Bart also states: You comment that copper is the most widely used fungicide used in organic and biodynamic growing when in fact it is Sulphur (by a country mile) as it is with all grape growers.
Chris Scott, founder, ThirtyFifty
What a load of rubbish, Organics needs certification so people know the type of organics they follow. They are not all the same, some are more restrictive than others. If Chemgrow was adopted, would all organics producers stop saying they were organic on their bottle and if they didn’t which organic rules do they follow? Organic producers choose to make wines using a restricted set of chemicals. It is their choice. They want to extract higher prices to help them recover the increased costs of making wines with less options at hand. So they need to label. Sadly, Nick is just being argumentative for the sake of some cheap press coverage, if he said to everyone he would not mention that his wines where biodynamic on his labels fair enough. Otherwise he is trying to increase costs to people who don’t believe in his type of homeopathic mysticism.
Keith Pritchard, Owner, Slate Run Vineyard, Ohio
Just a way to try to denigrate regular growing methods. Just love how people like to try to come up with legal ways to disparage others rather than just promote their own methods. Just tells a lot about their real basis of ethics.
Paul Vandenberg, Paradisos del Sol Winery, Washington State
Enjoyed the coverage. I find these folks questionable. Organic, Biodynamic, Sustainable? All are using pesticides. Sulfur is a chemical pesticide. So is Stylet Oil, Safer’s Soap, etc.
Natural wine? It is not natural, wine is a human artifact.
I am certified organic, I think it is significant. More importantly, we believe we are the only commercial vineyard on Earth growing Vitis vinifera without any inputs beyond labor, water, and manure, for the past seven vintages.
It can’t be done many places. It is why I am on this ridge top in the Rattlesnake Hills AVA in the Yakima Valley.

**Dataset records:**

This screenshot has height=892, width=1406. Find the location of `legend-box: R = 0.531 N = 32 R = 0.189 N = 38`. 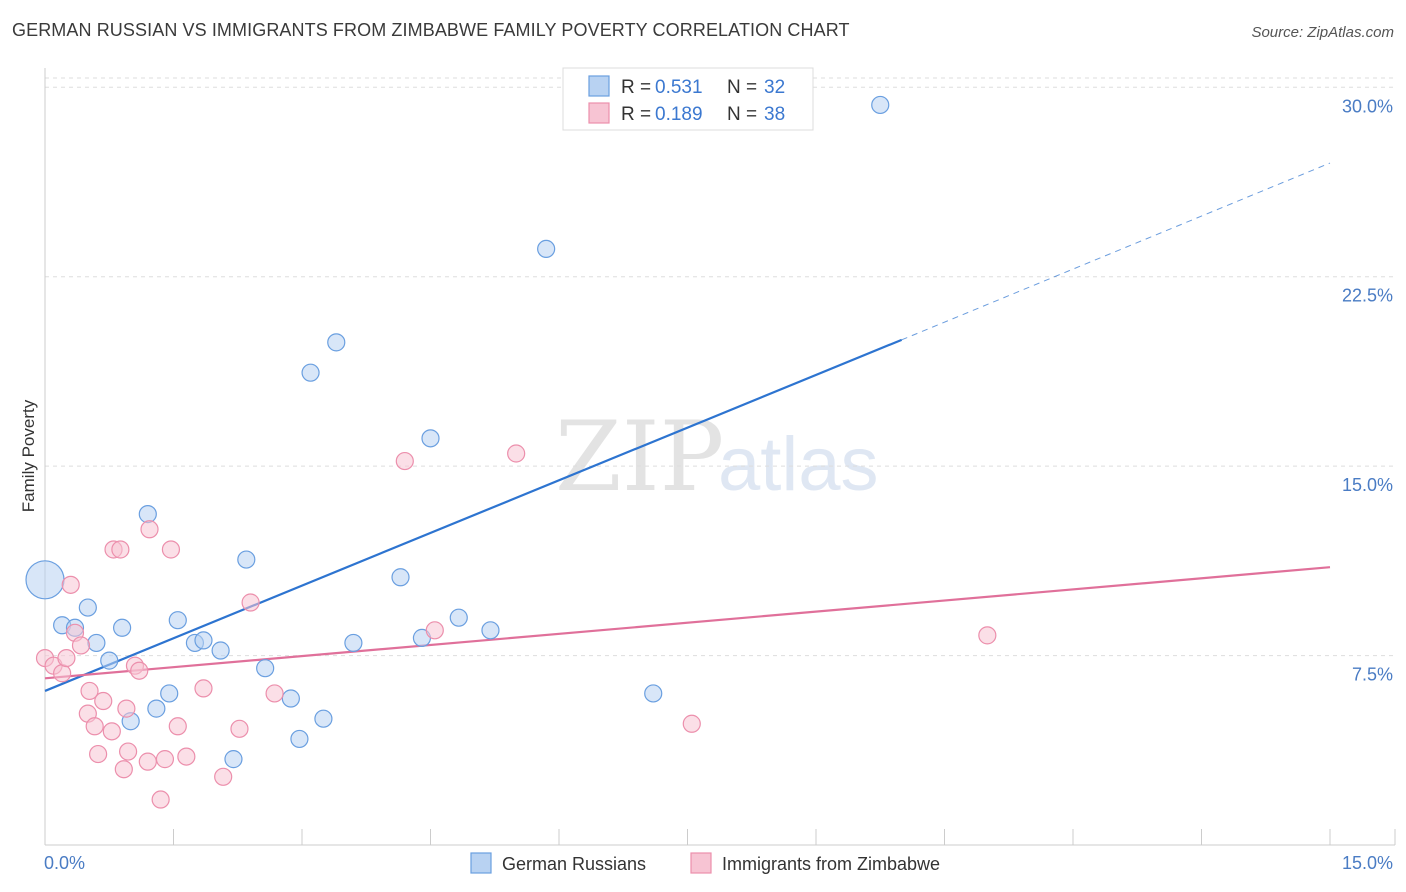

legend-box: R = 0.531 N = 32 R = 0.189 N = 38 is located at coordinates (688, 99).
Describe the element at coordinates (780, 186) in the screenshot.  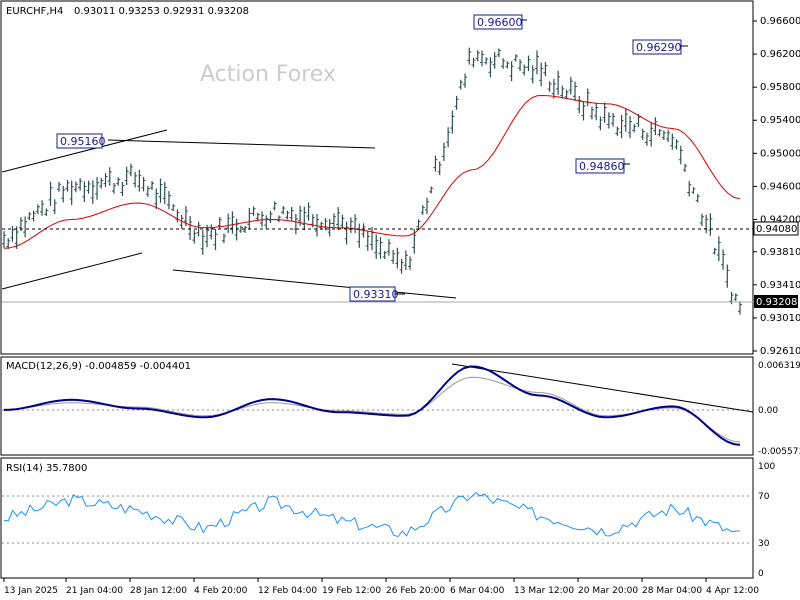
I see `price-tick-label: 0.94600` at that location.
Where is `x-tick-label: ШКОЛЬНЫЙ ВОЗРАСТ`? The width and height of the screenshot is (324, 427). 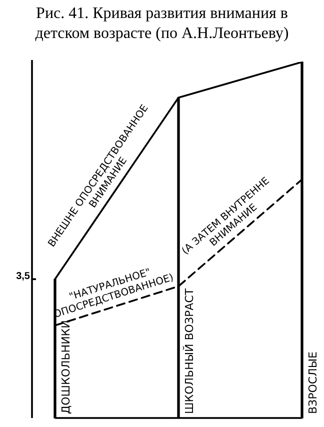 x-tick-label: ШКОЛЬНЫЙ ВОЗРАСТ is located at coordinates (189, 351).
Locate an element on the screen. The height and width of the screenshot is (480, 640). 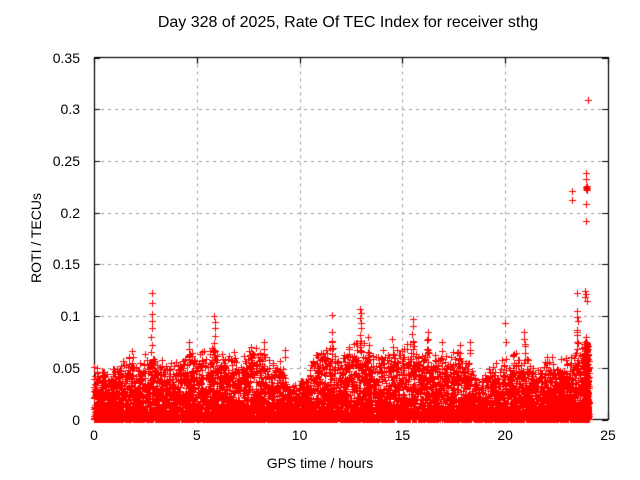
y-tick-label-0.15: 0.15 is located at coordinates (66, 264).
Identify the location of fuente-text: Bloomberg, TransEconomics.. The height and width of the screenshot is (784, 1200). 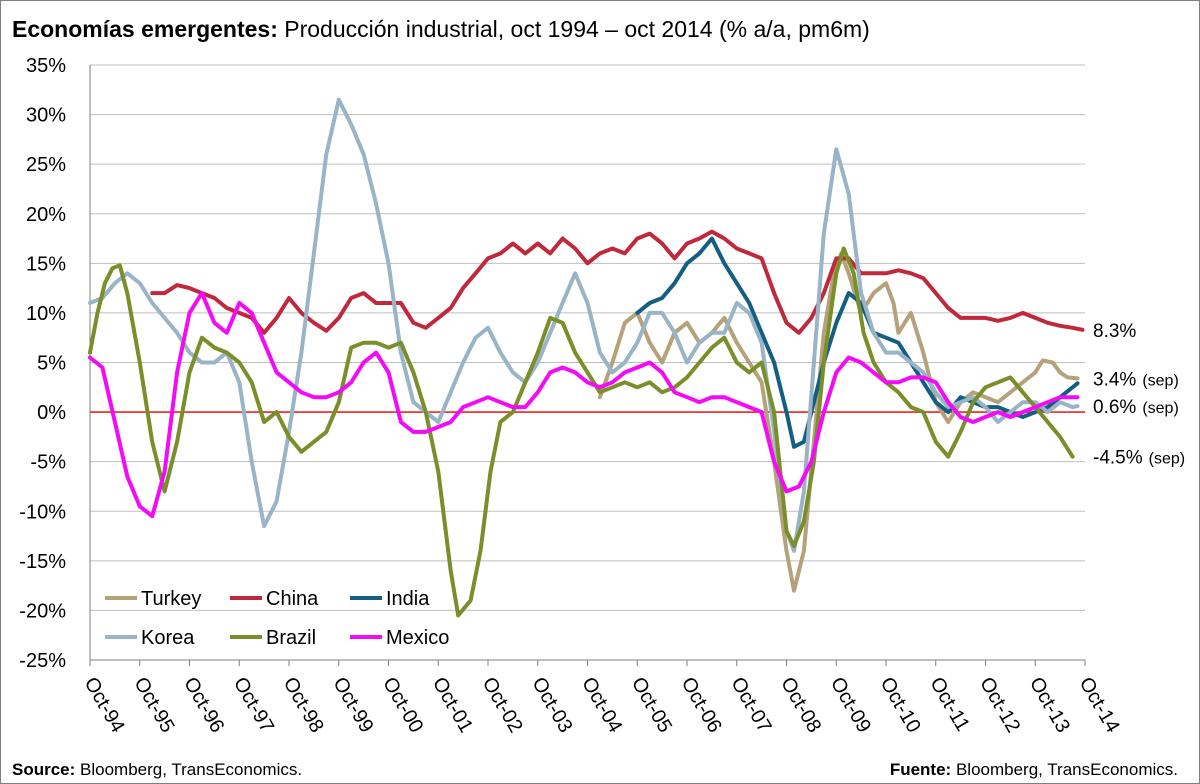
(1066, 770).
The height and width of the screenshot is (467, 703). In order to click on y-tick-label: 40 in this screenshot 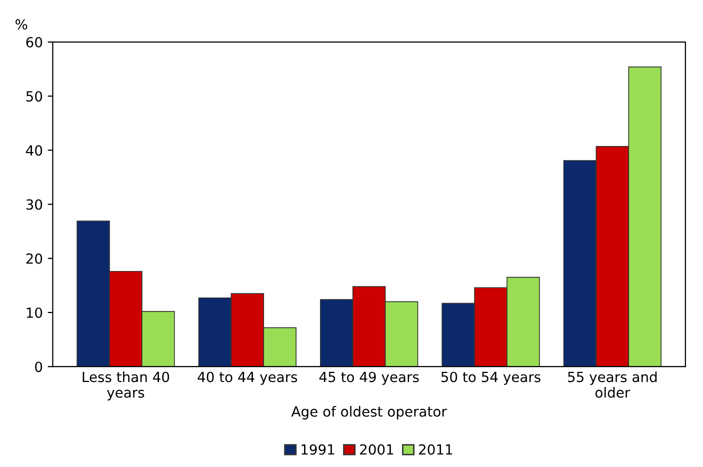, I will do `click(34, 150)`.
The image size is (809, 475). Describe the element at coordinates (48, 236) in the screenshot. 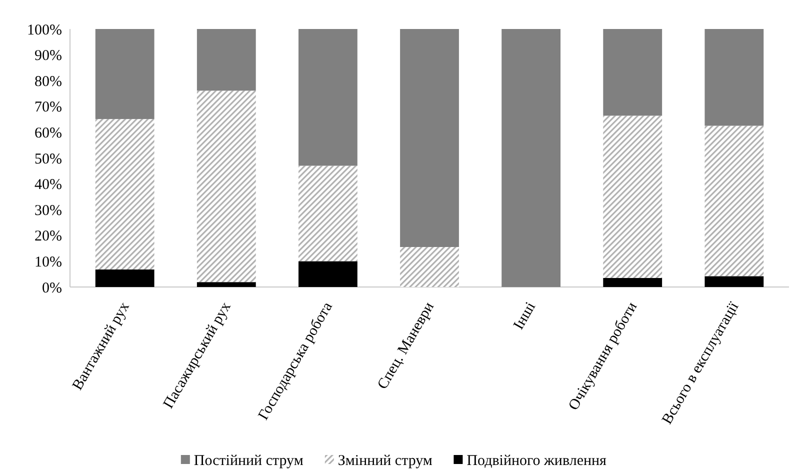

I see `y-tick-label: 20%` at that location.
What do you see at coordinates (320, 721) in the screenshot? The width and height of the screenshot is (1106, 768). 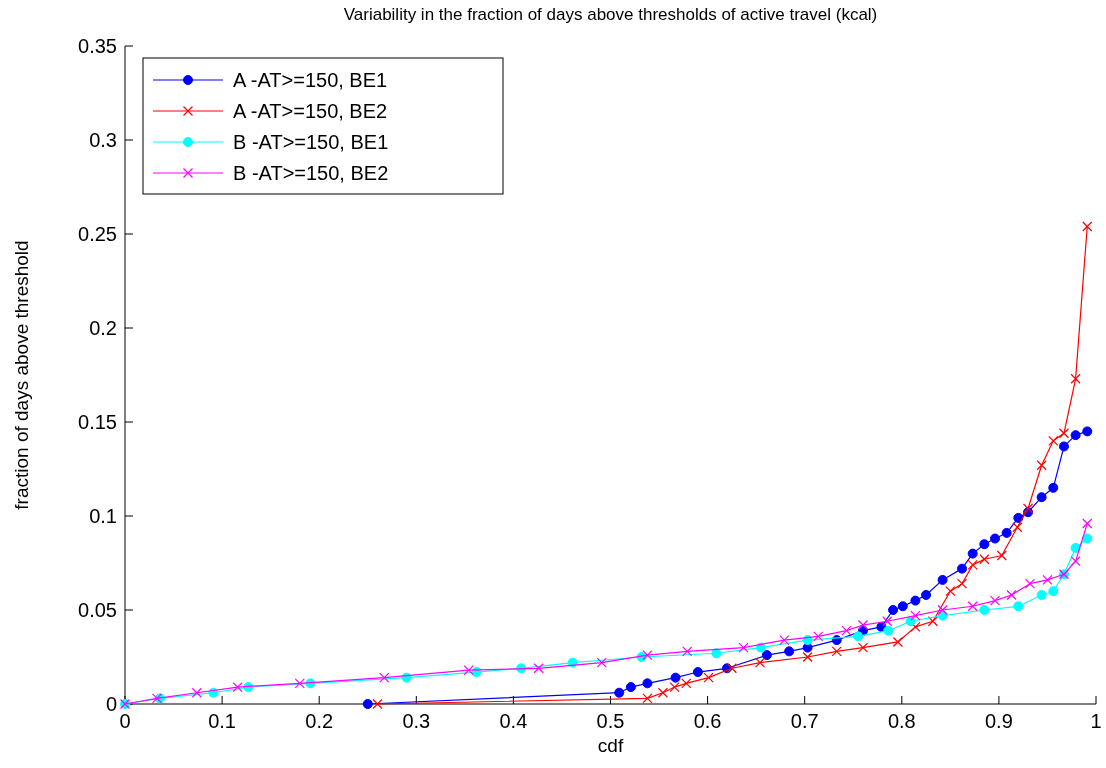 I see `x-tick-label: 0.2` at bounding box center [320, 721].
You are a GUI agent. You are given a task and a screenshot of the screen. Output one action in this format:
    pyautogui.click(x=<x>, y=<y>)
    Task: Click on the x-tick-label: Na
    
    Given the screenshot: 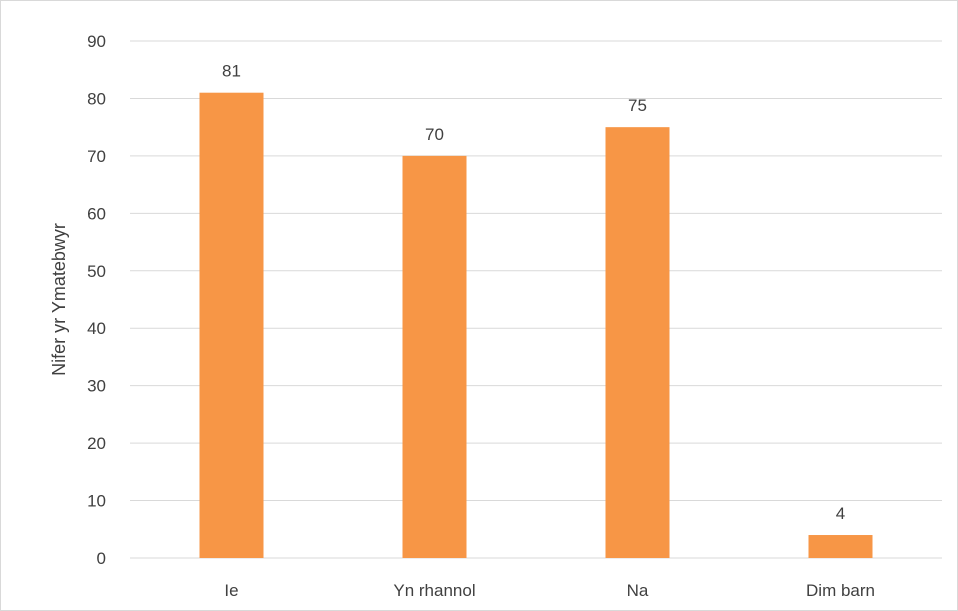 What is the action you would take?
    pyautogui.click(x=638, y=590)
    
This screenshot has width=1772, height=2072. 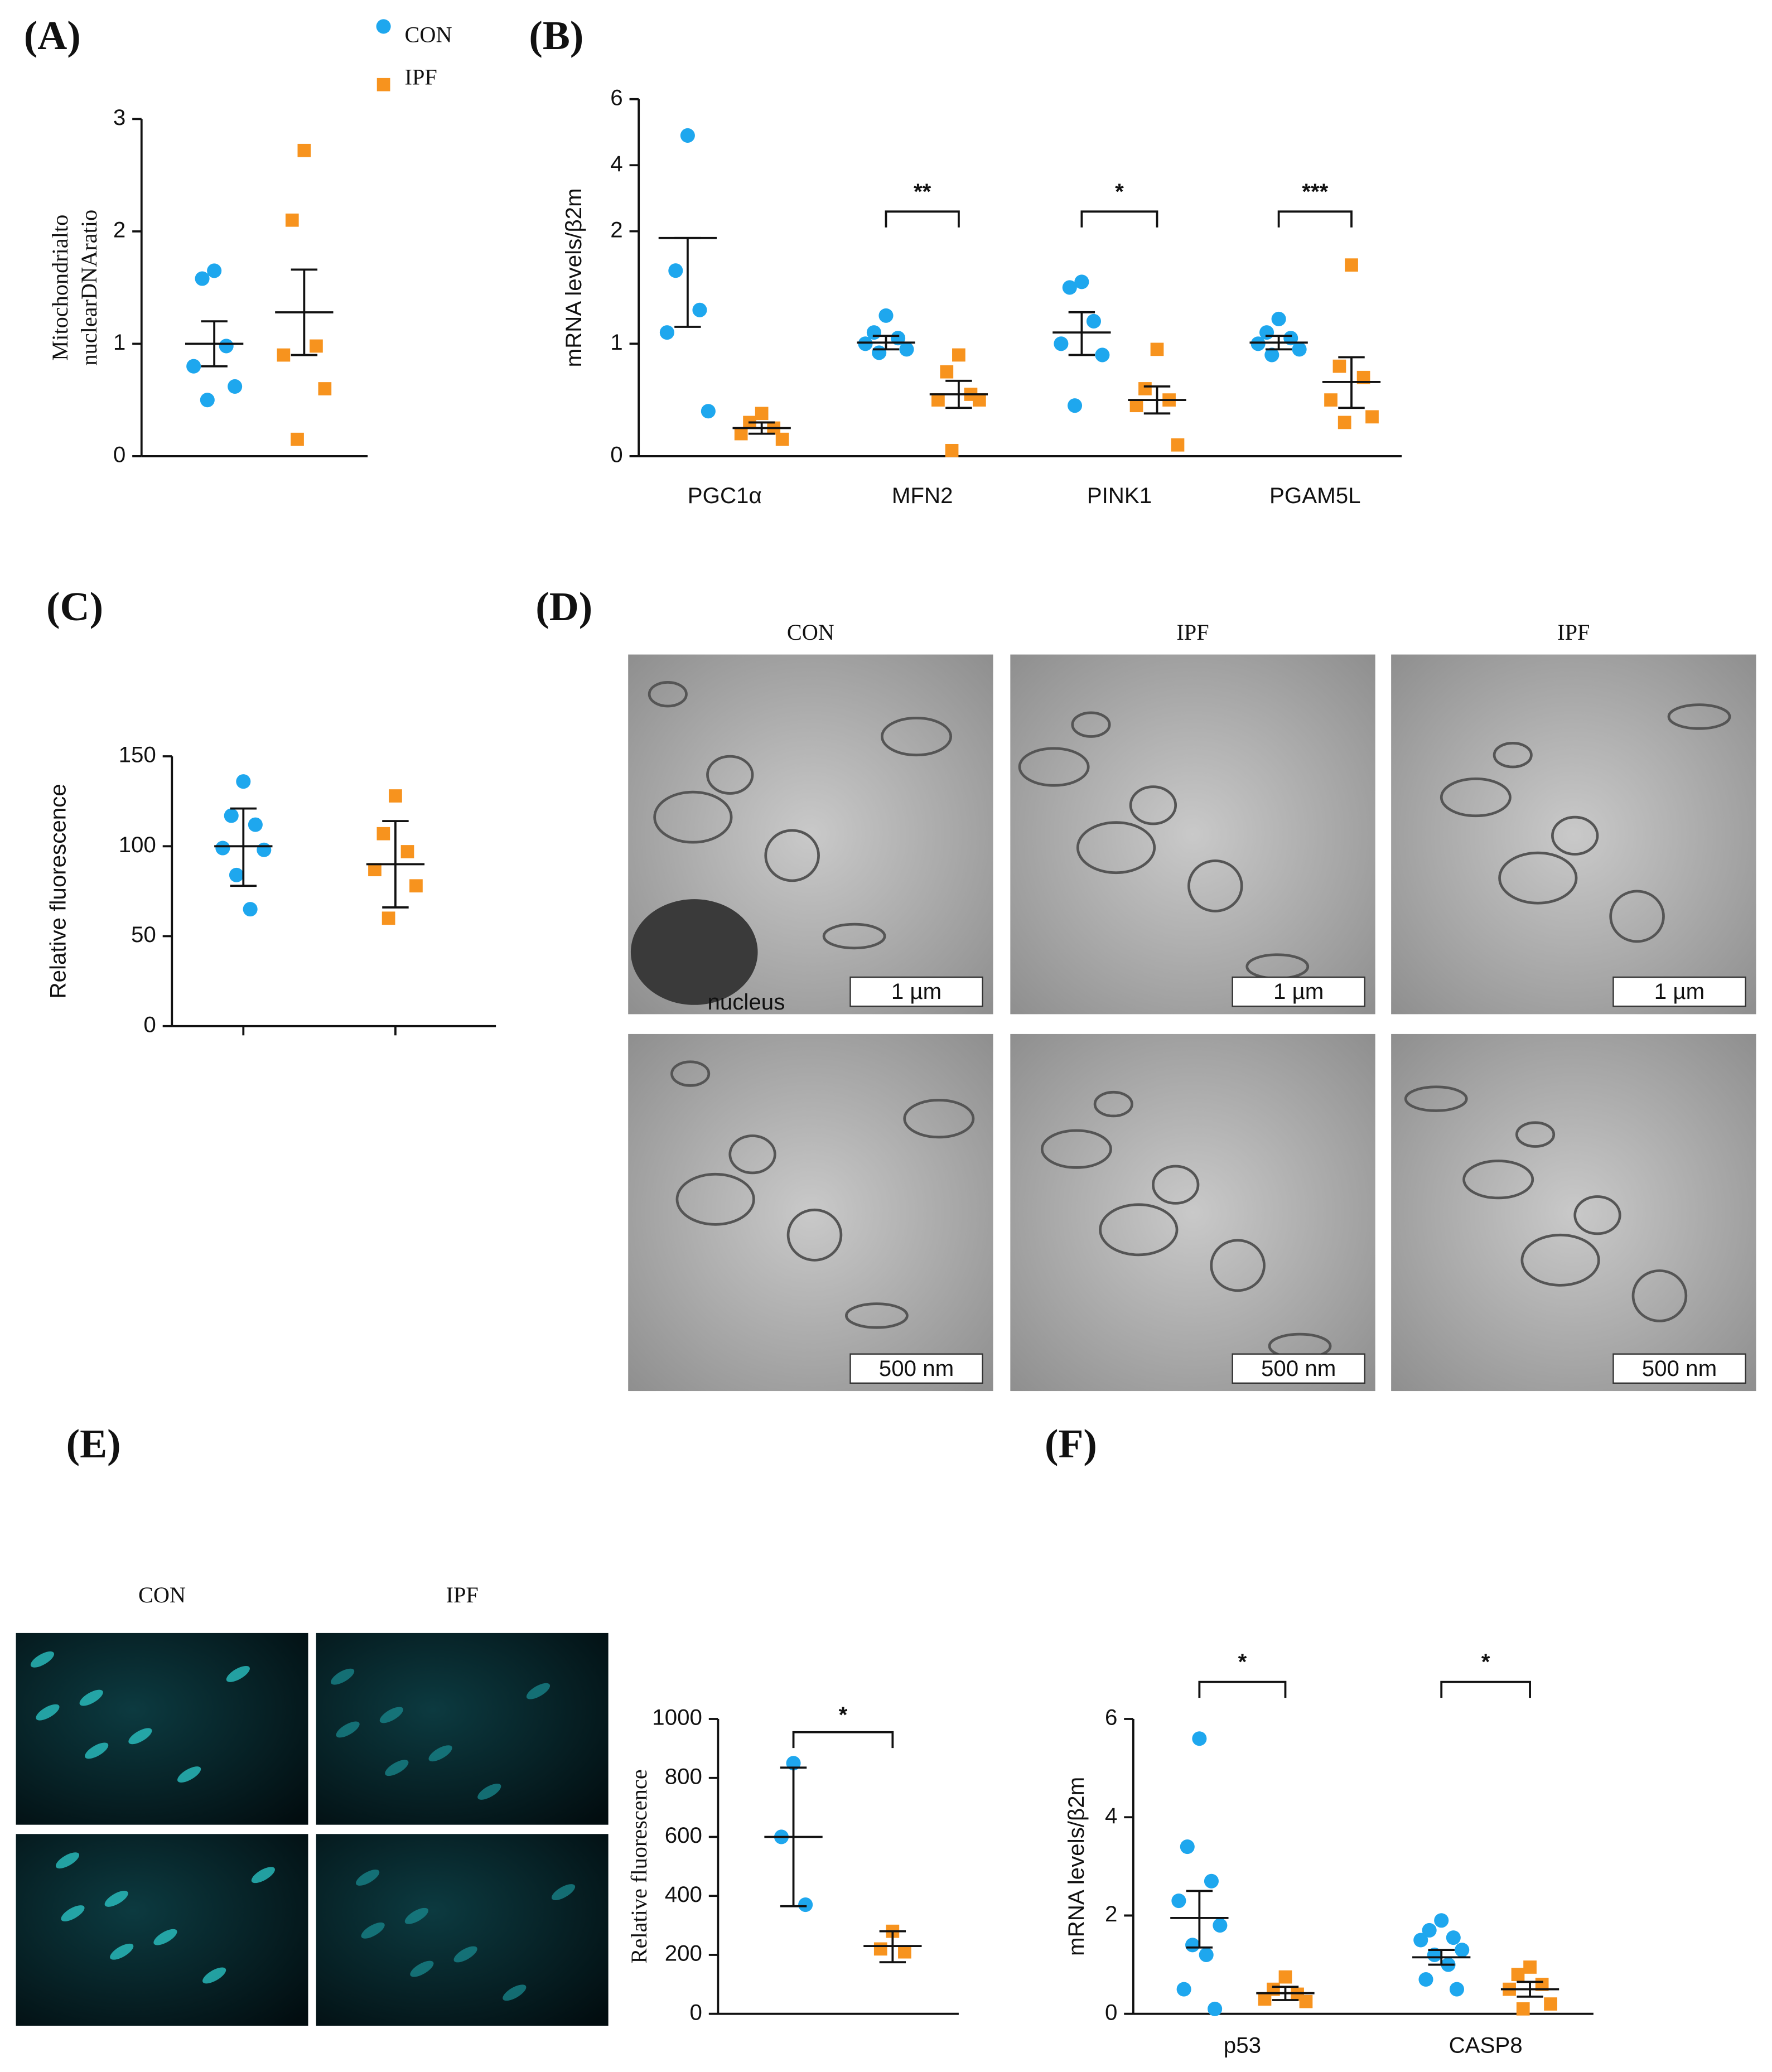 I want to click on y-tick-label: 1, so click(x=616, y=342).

**Tasks to carry out:**
A: In the reader comments on organic wine, which fungicide does Bart say organic and biodynamic growers use most widely?
B: Repeat the passage of the reader comments on organic wine that opens with the words containing "Natural wine? It" and closes with "past seven vintages.".

**Results for each task:**
A: Sulphur

B:
Natural wine? It is not natural, wine is a human artifact.
I am certified organic, I think it is significant. More importantly, we believe we are the only commercial vineyard on Earth growing Vitis vinifera without any inputs beyond labor, water, and manure, for the past seven vintages.